AFAICT it would violate the SQL spec as well as breaking backward
compatibility. SQL99 4.32 saith

An SQL-transaction has an access mode that is either read-only
or read-write. The access mode may be explicitly set by a <set
transaction statement> before the start of an SQL-transaction or
by the use of a <start transaction statement> to start an SQL-
transaction; otherwise, it is implicitly set to the default access
mode for the SQL-session before each SQL-transaction begins. If no
<set session characteristics statement> has set the default access
mode for the SQL-session, then the default access mode for the SQL-
session is read-write.
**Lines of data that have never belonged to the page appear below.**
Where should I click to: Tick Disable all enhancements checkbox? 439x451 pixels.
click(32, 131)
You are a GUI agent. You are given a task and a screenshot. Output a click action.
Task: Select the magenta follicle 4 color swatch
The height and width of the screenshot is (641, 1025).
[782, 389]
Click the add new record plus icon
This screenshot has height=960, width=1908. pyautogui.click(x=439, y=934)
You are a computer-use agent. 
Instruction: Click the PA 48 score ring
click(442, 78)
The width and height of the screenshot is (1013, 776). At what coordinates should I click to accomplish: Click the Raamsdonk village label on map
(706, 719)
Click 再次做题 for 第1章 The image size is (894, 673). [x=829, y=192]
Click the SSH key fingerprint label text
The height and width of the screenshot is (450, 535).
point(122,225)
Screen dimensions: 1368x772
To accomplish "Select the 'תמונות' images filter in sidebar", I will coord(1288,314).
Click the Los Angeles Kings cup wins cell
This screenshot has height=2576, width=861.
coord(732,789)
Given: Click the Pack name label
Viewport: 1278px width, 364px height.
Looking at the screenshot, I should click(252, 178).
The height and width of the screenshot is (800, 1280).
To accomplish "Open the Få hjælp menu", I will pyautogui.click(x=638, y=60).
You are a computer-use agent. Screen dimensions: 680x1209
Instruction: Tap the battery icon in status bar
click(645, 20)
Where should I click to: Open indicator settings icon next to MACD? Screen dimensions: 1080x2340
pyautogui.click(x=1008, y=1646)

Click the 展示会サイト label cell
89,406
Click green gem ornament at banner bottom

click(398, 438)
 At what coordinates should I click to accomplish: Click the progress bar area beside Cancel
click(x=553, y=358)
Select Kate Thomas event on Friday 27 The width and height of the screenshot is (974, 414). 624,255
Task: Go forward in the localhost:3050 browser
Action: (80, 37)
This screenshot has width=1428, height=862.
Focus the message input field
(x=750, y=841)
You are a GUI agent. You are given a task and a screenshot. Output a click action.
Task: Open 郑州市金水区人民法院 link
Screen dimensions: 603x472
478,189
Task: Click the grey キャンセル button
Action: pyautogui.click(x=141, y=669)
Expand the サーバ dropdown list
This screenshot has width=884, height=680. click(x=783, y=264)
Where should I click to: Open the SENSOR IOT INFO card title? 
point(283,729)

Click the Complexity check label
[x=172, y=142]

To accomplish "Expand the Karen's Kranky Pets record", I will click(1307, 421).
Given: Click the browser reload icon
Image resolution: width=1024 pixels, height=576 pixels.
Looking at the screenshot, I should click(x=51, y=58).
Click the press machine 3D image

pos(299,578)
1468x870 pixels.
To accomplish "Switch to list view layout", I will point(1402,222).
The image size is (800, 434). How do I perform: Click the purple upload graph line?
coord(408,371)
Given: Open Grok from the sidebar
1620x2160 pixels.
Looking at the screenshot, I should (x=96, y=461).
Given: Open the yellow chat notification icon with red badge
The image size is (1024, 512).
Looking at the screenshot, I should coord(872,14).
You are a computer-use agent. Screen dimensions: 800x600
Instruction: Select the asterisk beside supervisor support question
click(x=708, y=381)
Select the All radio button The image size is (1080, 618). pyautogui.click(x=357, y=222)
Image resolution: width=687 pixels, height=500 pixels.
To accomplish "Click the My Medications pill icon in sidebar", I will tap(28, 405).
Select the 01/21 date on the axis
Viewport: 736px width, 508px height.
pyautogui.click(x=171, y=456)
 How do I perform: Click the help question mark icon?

The term read-only applies only to viewed
tables and persistent base tables.

That last sentence is the basis for exempting temp tables from the
read-only restriction.

I'm not sure what the most convenient user API would be for an on-demand
hard-read-only mode, but we can't use SET TRANSACTION READ ONLY for it.
It'd have to be some other syntax. Maybe just use a GUC variable
instead of bespoke syntax? SET TRANSACTION is really just syntactic
sugar for GUC SET operations anyway ...

regards, tom lane


From: "Florian G(dot) Pflug" <fgp(at)phlo(dot)org>
To: Tom Lane <tgl(at)sss(dot)pgh(dot)pa(dot)us>
Cc: Chris Browne <cbbrowne(at)acm(dot)org>, pgsql-hackers(at)postgresql(dot)org
Subject: Re: Transaction Snapshot Cloning
Date: 2008-01-17 10:56:48
Message-ID: 478F3470.1020206@phlo.org
Views: Raw Message | Whole Thread | Download mbox | Resend email
Lists: pgsql-hackers

Tom Lane wrote:
> I'm not sure what the most convenient user API would be for an on-demand
> hard-read-only mode, but we can't use SET TRANSACTION READ ONLY for it.
> It'd have to be some other syntax. Maybe just use a GUC variable
> instead of bespoke syntax? SET TRANSACTION is really just syntactic
> sugar for GUC SET operations anyway ...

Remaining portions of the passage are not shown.